朱棡抬腿就是一脚,直接踹在秦越屁股上,把这八尺汉子踹了个踉跄。
“神机营给老子往后稍稍!你们那金贵手是用来扣扳机的,不是用来跟这帮铁疙瘩硬碰硬的。”
朱棡猛地转身,面对着身后那几个一直沉默不语甚至在刚才火器发威时毫无存在感的传统步兵方阵。
那是山西行都司最老的一批兵,是拿命喂出来的“铁人阵”。
“传孤的令!”
“把咱压箱底的家伙事儿,都给老子亮出来!!”
“告诉那帮没见过世面的土包子,就算没了火器,大明还是那个把他们祖宗赶到大漠吃沙子的大明!!”
“诺——!!!”
一声整齐划一的暴喝,震得城墙砖缝里的灰簌簌直落。
……
三百步外。
失烈门看着城头的动静,浑浊的老眼珠子里全是贪婪。
“装神弄鬼。”
他冷哼一声,马鞭直指城墙缺口:
“看见没?明狗怕了。他们在换人,那帮拿火管子的软脚虾缩回去了。换上来的……呵,不过是一群拿着破铜烂铁的农夫。”
在失烈门的脑子里,明军强就强在火器,强在人多势众。
一旦没了那种不讲道理的“妖法”,汉人那小身板,那薄得跟纸一样的铁皮甲,拿什么挡大元怯薛军的铁蹄?拿头撞吗?

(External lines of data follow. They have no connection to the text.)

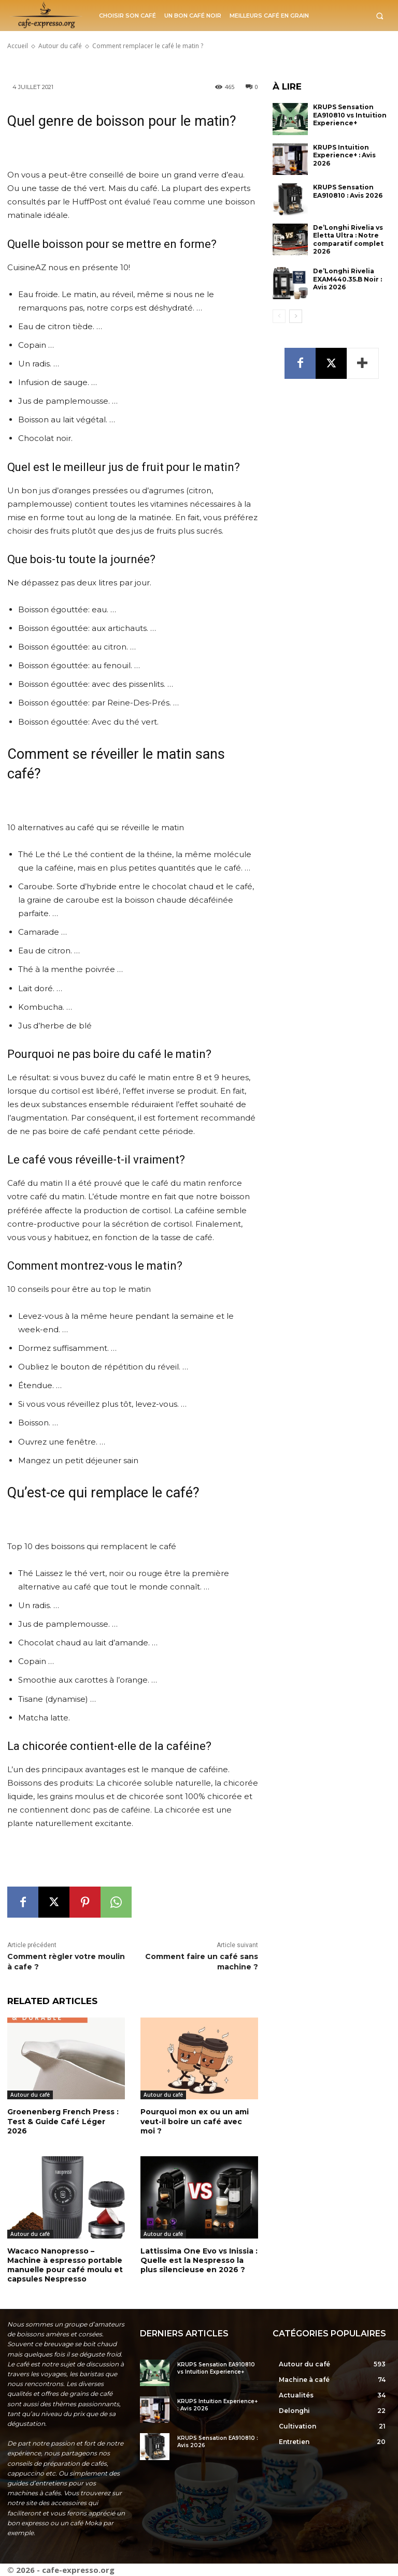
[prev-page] (279, 316)
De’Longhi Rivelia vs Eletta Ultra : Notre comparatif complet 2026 (348, 240)
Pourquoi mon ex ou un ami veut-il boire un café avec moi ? (194, 2121)
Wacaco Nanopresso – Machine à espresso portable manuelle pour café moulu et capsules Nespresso (65, 2265)
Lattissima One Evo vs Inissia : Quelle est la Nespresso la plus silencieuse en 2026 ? (199, 2260)
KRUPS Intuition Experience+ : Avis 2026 (344, 155)
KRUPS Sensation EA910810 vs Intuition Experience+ (350, 115)
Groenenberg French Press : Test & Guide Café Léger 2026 (63, 2121)
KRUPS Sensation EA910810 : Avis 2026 (347, 191)
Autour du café (30, 2094)
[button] (379, 15)
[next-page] (295, 316)
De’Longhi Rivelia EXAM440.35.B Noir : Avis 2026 (347, 279)
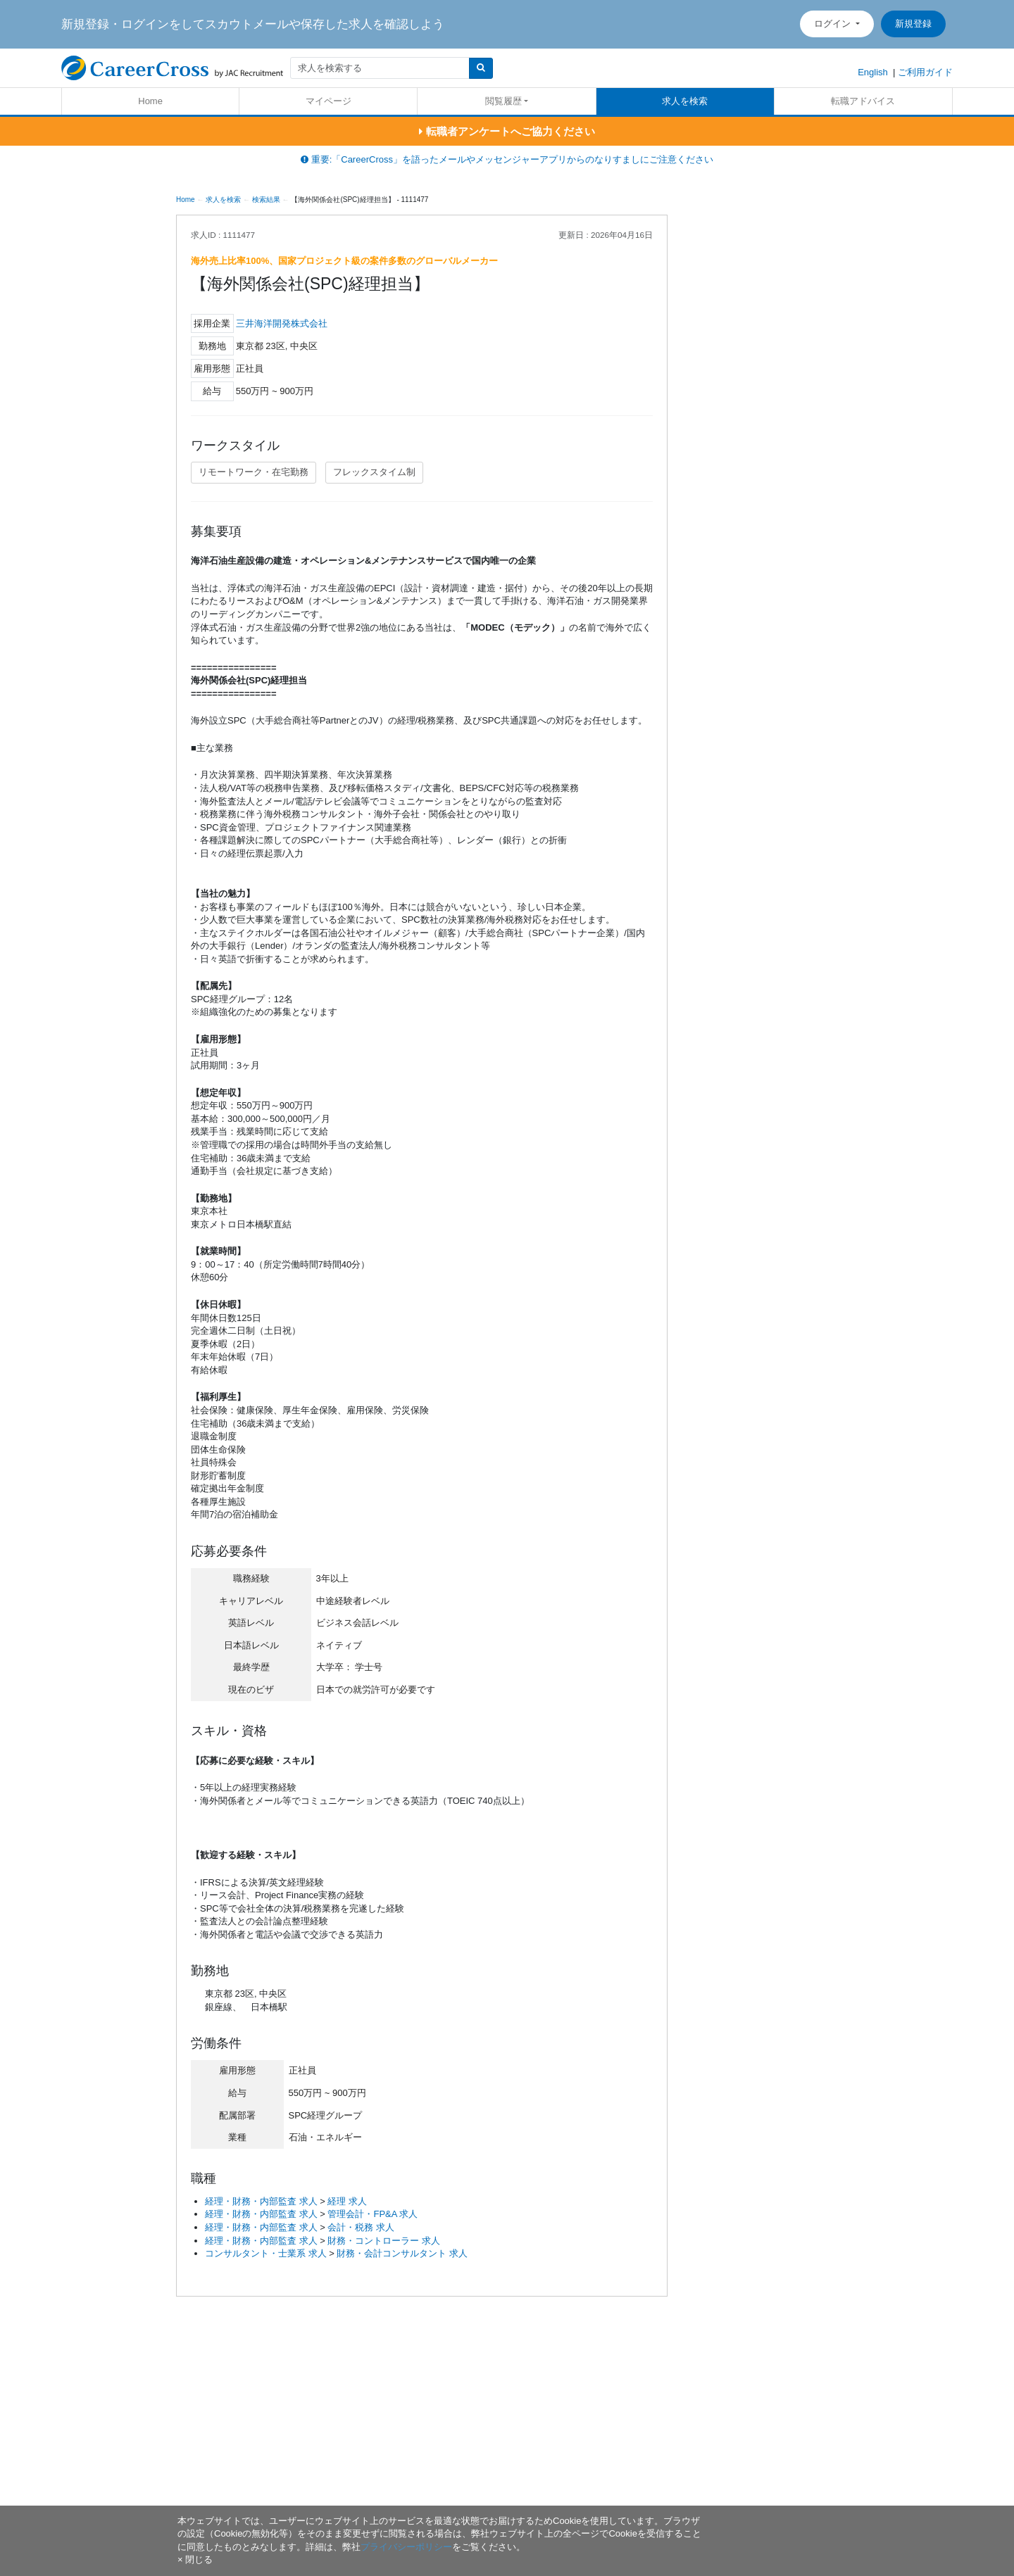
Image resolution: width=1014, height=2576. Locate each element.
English (873, 72)
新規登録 (913, 23)
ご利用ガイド (925, 72)
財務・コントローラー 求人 (383, 2240)
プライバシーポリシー (406, 2547)
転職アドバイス (863, 101)
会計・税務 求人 (360, 2227)
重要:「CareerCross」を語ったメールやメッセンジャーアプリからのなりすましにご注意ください (507, 159)
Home (150, 101)
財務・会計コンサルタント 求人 (402, 2253)
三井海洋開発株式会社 (281, 323)
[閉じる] (195, 2559)
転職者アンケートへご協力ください (506, 131)
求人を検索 (685, 101)
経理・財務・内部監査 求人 (261, 2201)
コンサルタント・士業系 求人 (266, 2253)
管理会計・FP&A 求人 (372, 2214)
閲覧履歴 (503, 101)
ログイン (833, 23)
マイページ (328, 101)
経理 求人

“太师,让怯薛军冲一下?”旁边的万户巴图兴奋得直搓手:“只要凿穿了那个缺口,咱今晚就能进城吃香喝辣了!”
“急什么。”
失烈门眯起眼:
“让前锋营先压上去,当个炮灰耗耗他们的体力。等明狗累得胳膊都抬不起来的时候,怯薛军再动。”
“我要让那个明朝王爷亲眼看着,什么叫绝望,什么叫叫天不应。”
然而。
当第一批瓦剌前锋嚎叫着冲到距离城墙一百五十步的时候,一种奇怪的动静,突然盖过所有的喊杀声。
“崩——!!!”
不是火药炸响。
那是几千根粗大的牛筋弓弦,在同一秒被松开时,引发的恐怖震颤。
空气强行撕开的声音。
失烈门猛地瞪圆眼珠子。
只见雁门关残破的城墙后头,突兀地升起一片乌云。
太密,太快!带着令人牙酸的“休休”破空声,遮严实太阳光。
“举盾!!!”
前锋营的千户连忙大喊起来。
瓦剌士兵下意识举起手里那种蒙皮木盾,或者抢来的破锅盖。
这一招对付普通的骑弓抛射管用,可在今天,这就是个笑话。
这一次,落下的是“神臂弩”。
大宋神臂弓的暴力魔改版,大明军工局严格按照朱雄英给的图纸,用新式钢材打造的杀人机器。
每一把都要双人绞盘上弦,射程四百步,百步之内,扎甲跟纸糊的没区别!
这是真正意义上的——真实伤害!
“噗!噗!噗!噗!”
没有任何悬念。
那密集的入肉声,沉闷又渗人。
失烈门眼睁睁看着,冲在最前面的那个瓦剌千户,那身板壮得跟熊一样,手里的蒙皮盾牌连一秒都没撑住,直接被一支漆黑的三棱破甲箭捅穿。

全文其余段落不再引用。